Os dois personagens retratam esse nosso Brasil. Ranulpho representa aqueles que sempre falam muito mal do seu próprio país e do seu povo, sem se dar conta que ele também faz parte desse povo. E mantém a ilusão que se for para a capital (Rio de Janeiro) seu destino mudará. Além disso, quer a amizade de Johann porque pensa que o estrangeiro é sempre melhor. Se encanta com o caminhão do alemão, e ainda mais com o cinema improvisado. Ranulpho gostaria de ser como o europeu, e até lhe pede que o indique para trabalhar na “fábrica da aspirina”. Sem perceber, sua atitude se assemelha ao tal povo que ele maldiz. Essa gente como ele também prefere o estrangeiro, como faz a breve companheira de carona Lindalva, que escolhe transar com Johann e não com ele.
Por outro lado, Johann acha tudo no Brasil interessante. Valoriza nossa terra e nossa gente mais do que os próprios brasileiros. Mas, tem a intenção de ganhar dinheiro aqui para retornar à sua terra quando a guerra acabar, revelando o pensamento colonialista dos europeus em relação às terras do hemisfério sul.
Segunda Guerra Mundial
Em paralelo com o road movie dos dois viajantes, se desenrola a Segunda Guerra Mundial, que acompanhamos pelo rádio de Johann. O alemão fugiu da guerra, mas o conflito se aproxima cada vez mais do Brasil. Após submarinos alemães atacarem algumas embarcações civis brasileiras, o governo brasileiro declara guerra à Alemanha e seus aliados, afetando os estrangeiros desses países que estavam em nossas terras. Justo quando Johann, em Triunfo, fechava a venda de toda sua carga para um empresário local.

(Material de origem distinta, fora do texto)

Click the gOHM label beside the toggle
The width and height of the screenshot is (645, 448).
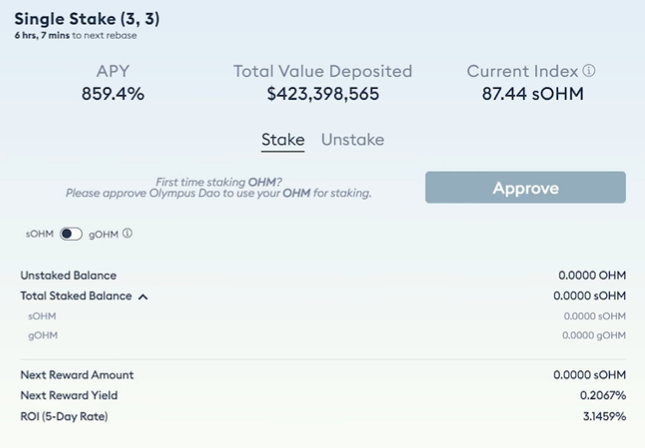(x=104, y=234)
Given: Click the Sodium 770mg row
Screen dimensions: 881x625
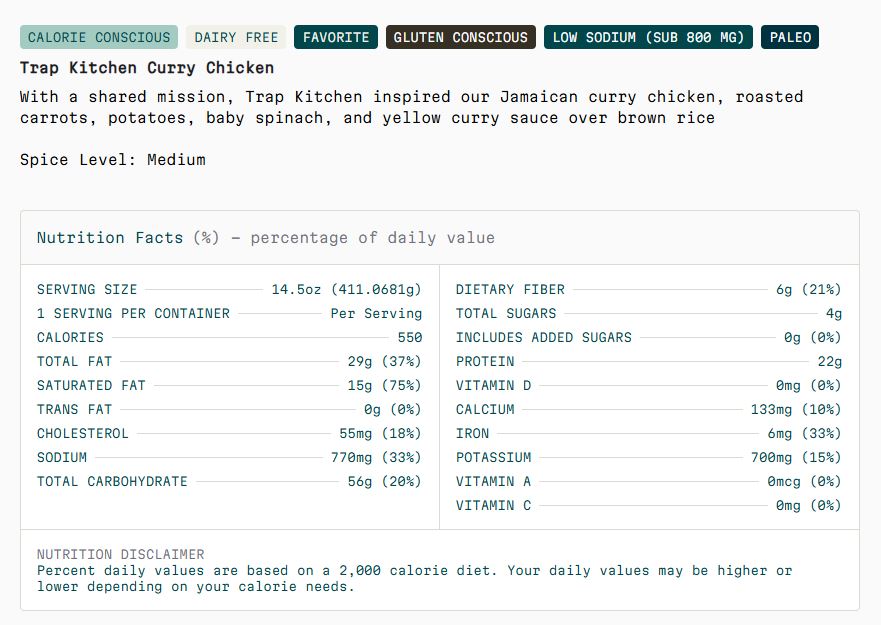Looking at the screenshot, I should pos(229,458).
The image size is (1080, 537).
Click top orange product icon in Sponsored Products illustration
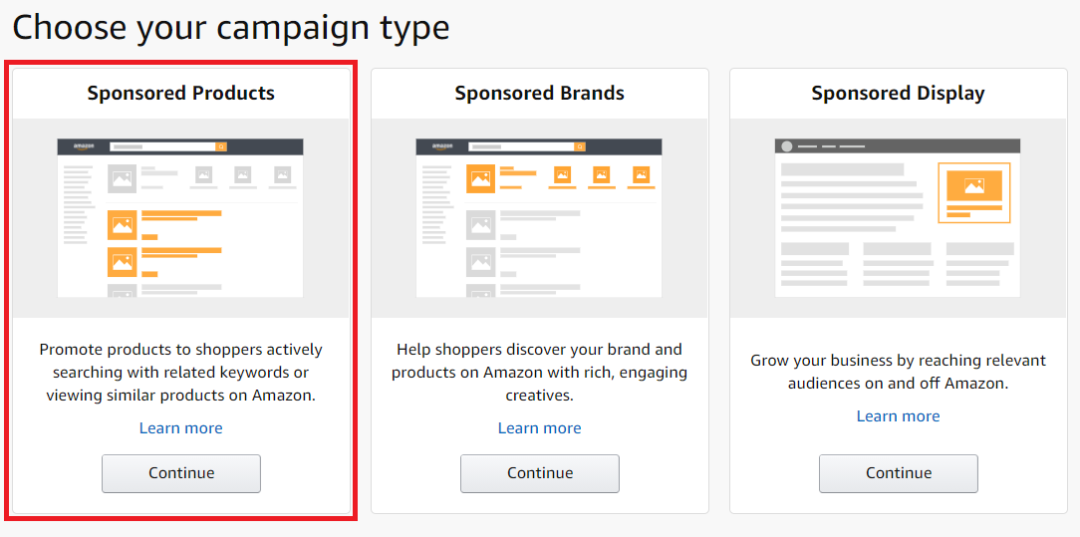pyautogui.click(x=122, y=226)

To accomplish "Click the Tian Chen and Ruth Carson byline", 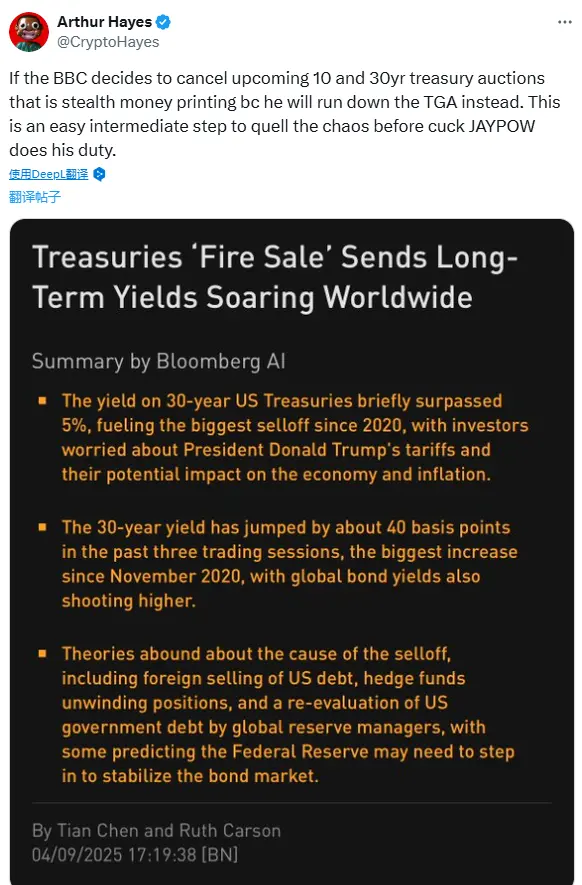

Então, Johann resolve esconder sua nacionalidade e partir para o trabalho na extração de borracha na Amazônia. Esse destino significa um retrocesso na sua jornada, pois vivenciará o último recurso dos mais flagelados. Os urubus que sobrevoam a estação de trem de onde parte a viagem para a Amazônia são uma metáfora disso. Eles representam aqueles que ganharão dinheiro em cima dessa mão de obra barata. Mas não vemos Johann reclamando, pois ele prefere isso a ficar numa prisão ou voltar para a Alemanha em guerra.
Nada mudou
Mas Ranulpho pensa diferente e não quer ficar tão próximo desse “povinho”. Possui a ilusão de crescer e, por isso, termina o filme feliz, dirigindo o caminhão de Johann rumo ao Rio de Janeiro. Ele acredita que está se equiparando ao estrangeiro, mas o filme dá um corte nessa fantasia com o fade-out para o branco. Esse recurso estilístico une o fim de Cinema, Aspirinas e Urubus ao seu início, alertando que nada mudou. Esse momento de euforia de Ranulpho é como a aspirina, que corta os efeitos do mal, mas não cura a doença.
Assim, Cinema, Aspirinas e Urubus conta uma estória aparentemente simples, mas que permite interpretações alegóricas. E o diretor Marcelo Gomes filma com opções estéticas corajosas – além da fotografia com o branco estourado e textura granulada, também há muitos closes extremos e jump-cuts. Tudo isso torna o filme diferenciado, que justamente o fez ser indicado para a seleção Un Certain Regard em Cannes.
Ficha técnica:
Cinema, Aspirinas e Urubus (2005) Brasil. 99 min. Dir: Marcelo Gomes. Rot: Karim Aïnouz, Paulo Caldas, Marcelo Gomes, João Miguel. Elenco: Peter Ketnath, João Miguel.